Cement companies invest US$ 3.45 billion
Valor Econômico - 07/21/2008
Taken by surprise by an abrupt and unexpected growth in consumption, the Brazilian cement industry is initiating a new cycle of billionaire investments that will increase the productive capacity of the country in more than 35% in the next three to four years and consolidate Brazil as one of the ten largest producers of the world. The funds for the expansion or setting up of new plants announced so far by the main companies of the sector are already above R$ 5.5 billion (US$ 3.45 billion) and it is expected that these amounts grow in the next months due to new allocation of funds that may be defined. With the investments that are underway, Brazil may get to 2012 with a productive capacity superior to 80 million tons. Nowadays, if all Brazilian plants produced in the limit they would be able to place 60 million tons in the market every year. The expectation of the sector is that the consumption leaves behind the historical threshold of 40 million, reached in 1999, to more than 60 million tons in 2011. The increase of the demand is being pushed up, at this moment, by the strong expansion of the real estate sector as a whole. Besides, the lower interest rates and the growth in income have also heated what the market calls informal construction, small residential works made or managed independently by individuals. At the same time, the infrastructure works have been fueled up by the Federal Government's Growth Acceleration Program (PAC, in Portuguese). Bridges, roads, dams and a countless number of small constructions are also demanding the sector.
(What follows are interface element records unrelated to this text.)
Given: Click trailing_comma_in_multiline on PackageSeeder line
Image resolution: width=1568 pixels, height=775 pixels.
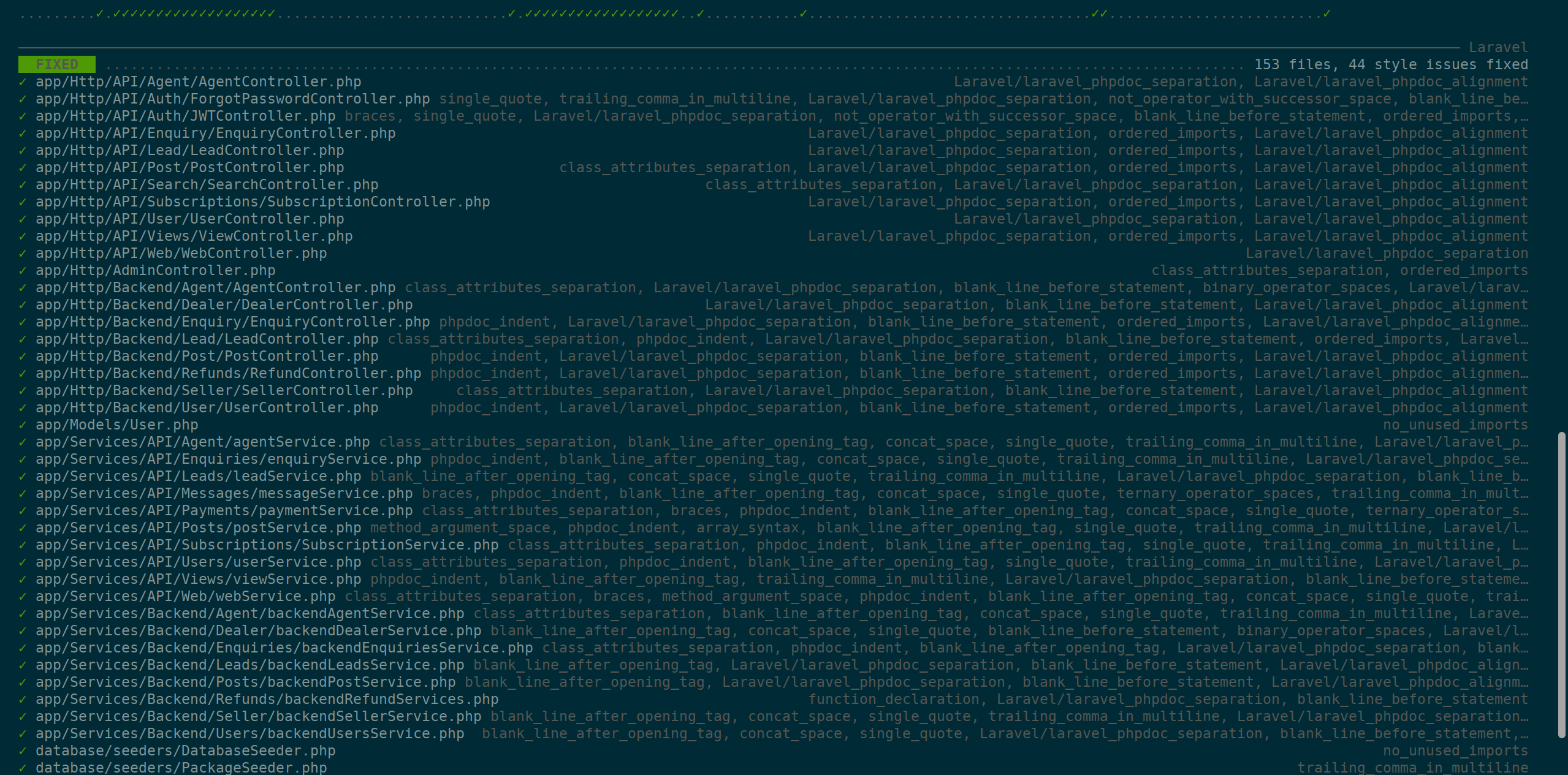Looking at the screenshot, I should [1412, 768].
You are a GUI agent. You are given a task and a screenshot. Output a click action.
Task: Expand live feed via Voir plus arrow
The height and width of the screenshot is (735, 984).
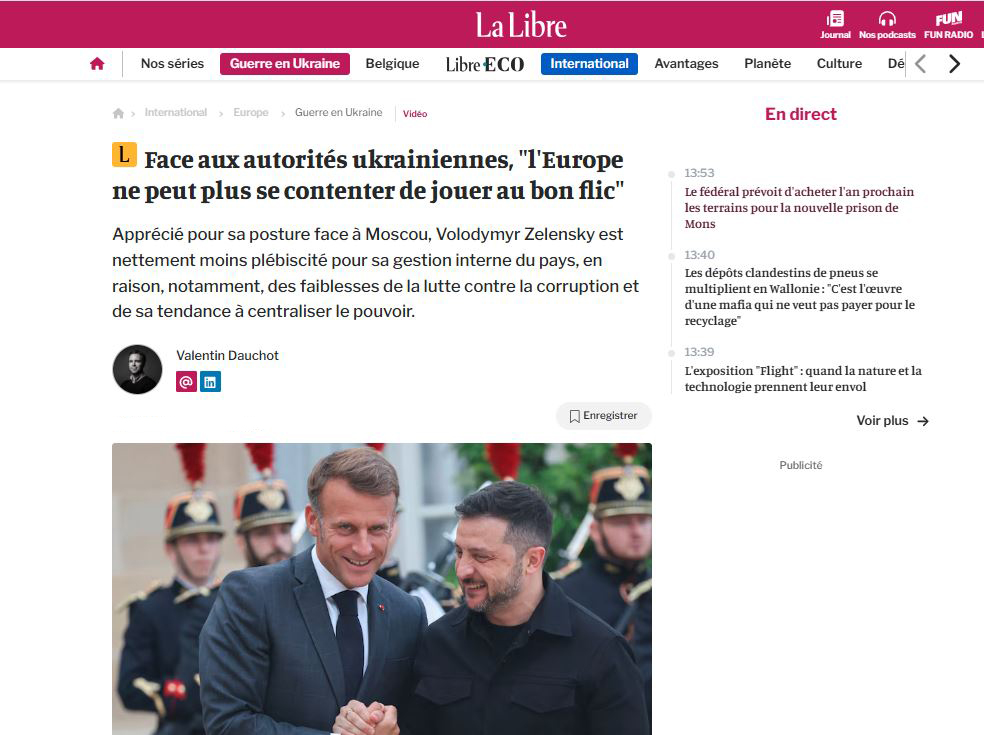pos(892,421)
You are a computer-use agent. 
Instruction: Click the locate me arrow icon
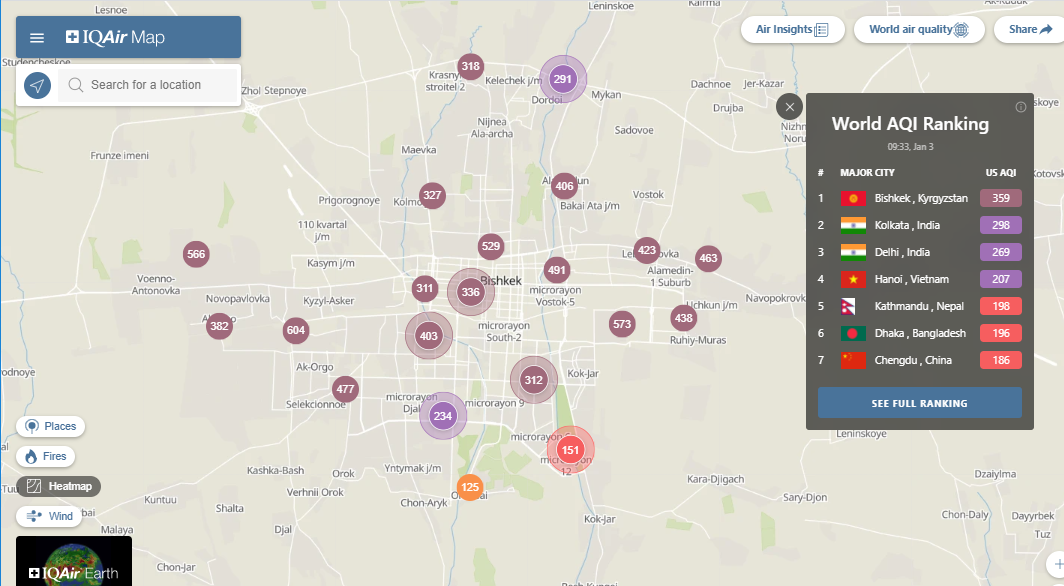pyautogui.click(x=37, y=86)
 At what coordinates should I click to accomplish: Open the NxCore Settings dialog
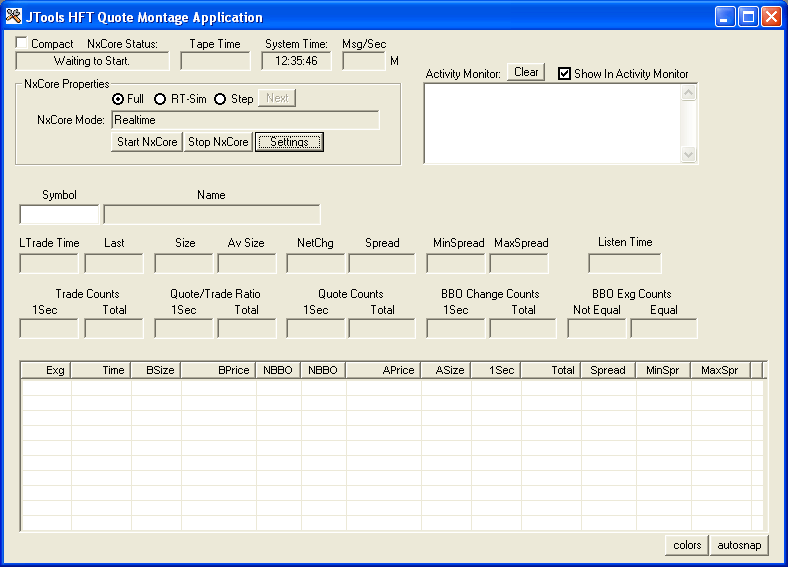click(x=289, y=142)
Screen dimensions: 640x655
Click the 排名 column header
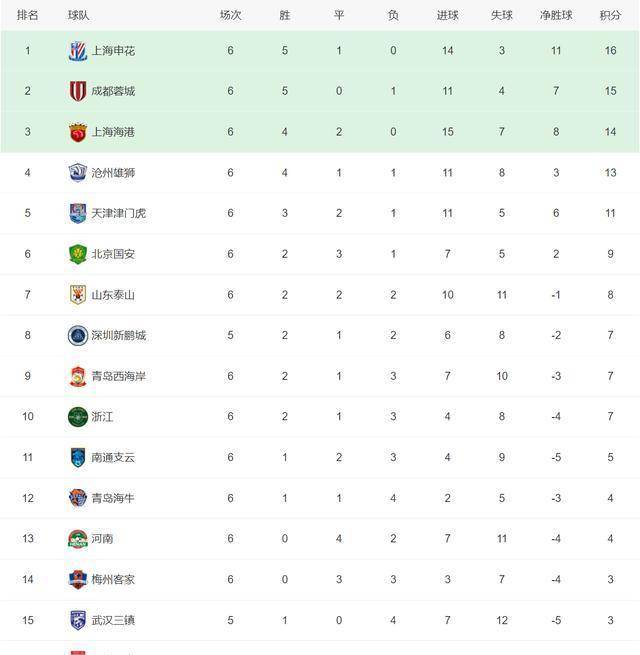[x=28, y=15]
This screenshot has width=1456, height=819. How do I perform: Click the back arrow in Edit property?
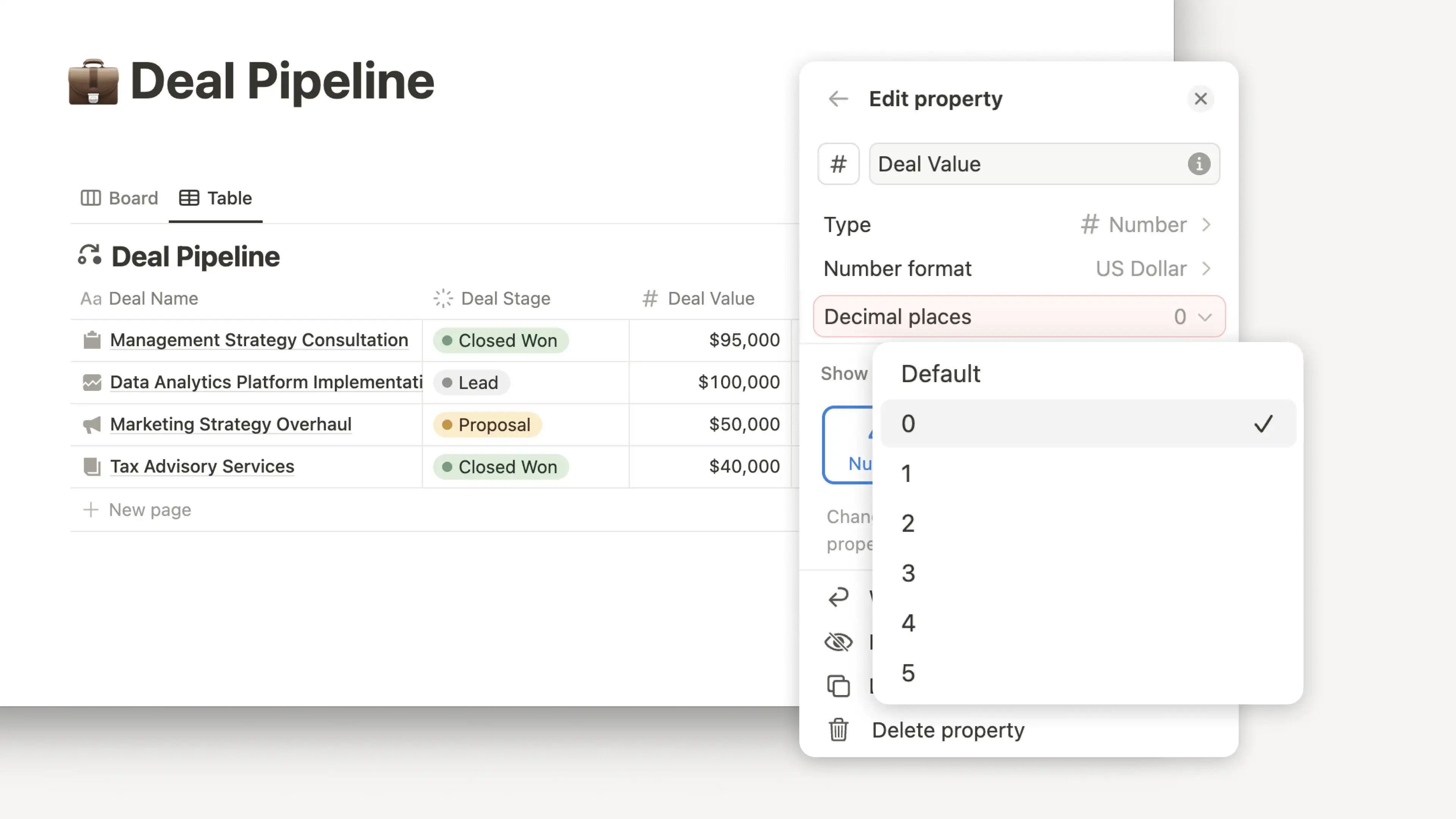point(838,99)
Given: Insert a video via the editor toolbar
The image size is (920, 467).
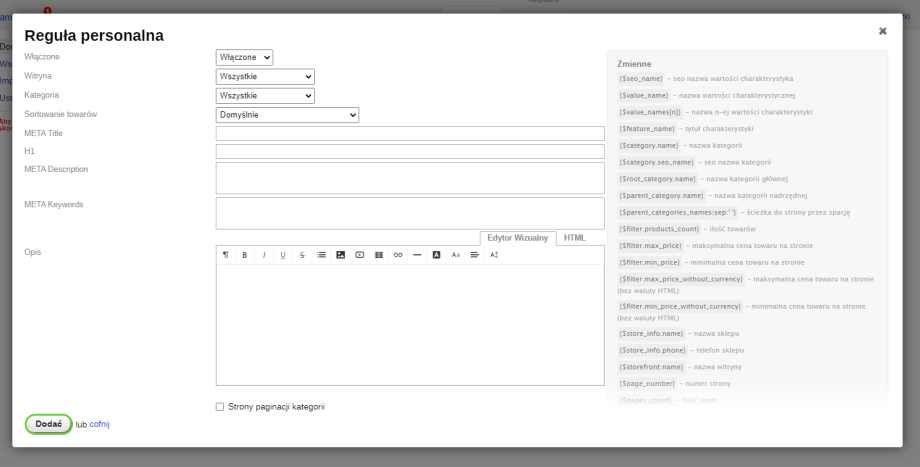Looking at the screenshot, I should (359, 255).
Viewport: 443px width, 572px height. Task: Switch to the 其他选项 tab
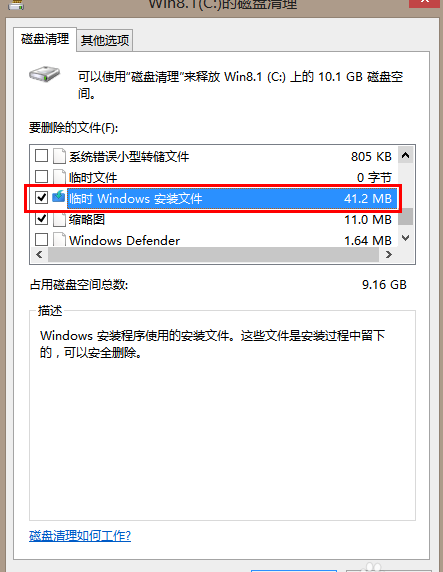(105, 40)
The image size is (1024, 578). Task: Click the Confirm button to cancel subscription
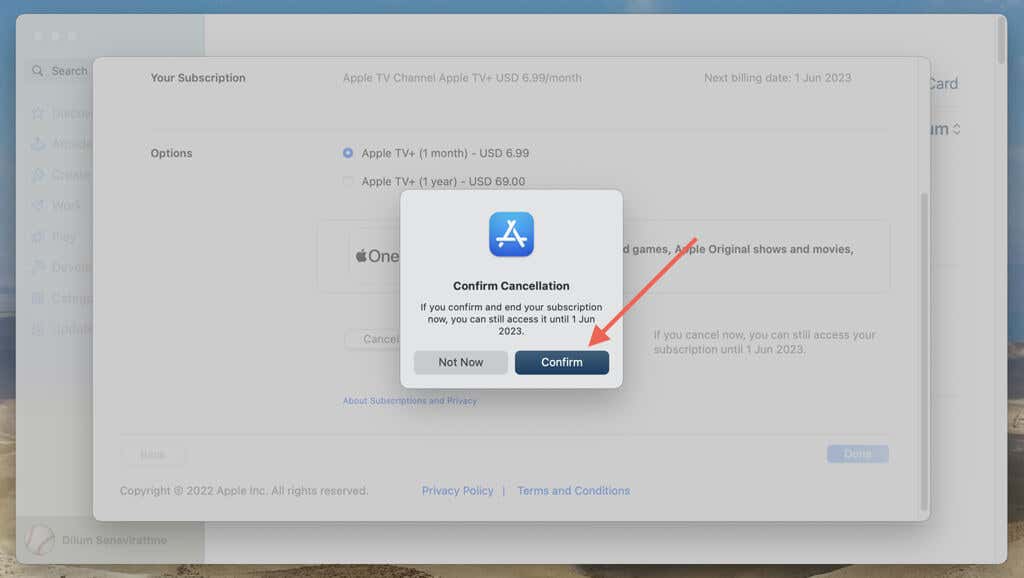pyautogui.click(x=562, y=362)
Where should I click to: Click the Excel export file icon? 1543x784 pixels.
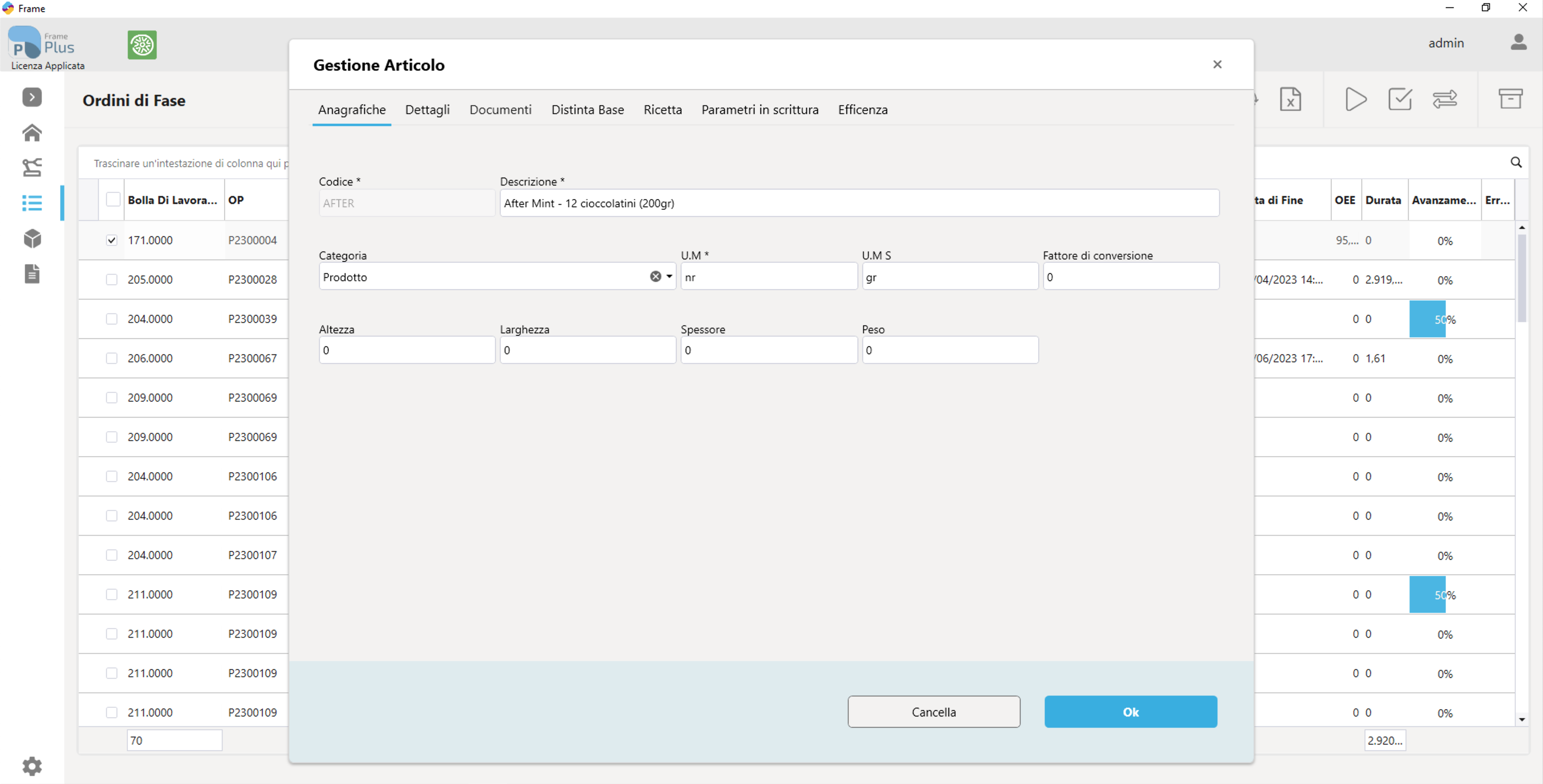coord(1290,99)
In addition, of course, to the industrial works that also grew unexpectedly, pushing the demand of the cement companies up, as a result of the sped up economic expansion of the two last years. With the expectation that consumption should grow 12% this year compared to an expansion of 10% of 2007, the companies have decided to invest so as to prevent that the difference between a stagnated productive capacity and an extremely heated demand becomes a real problem.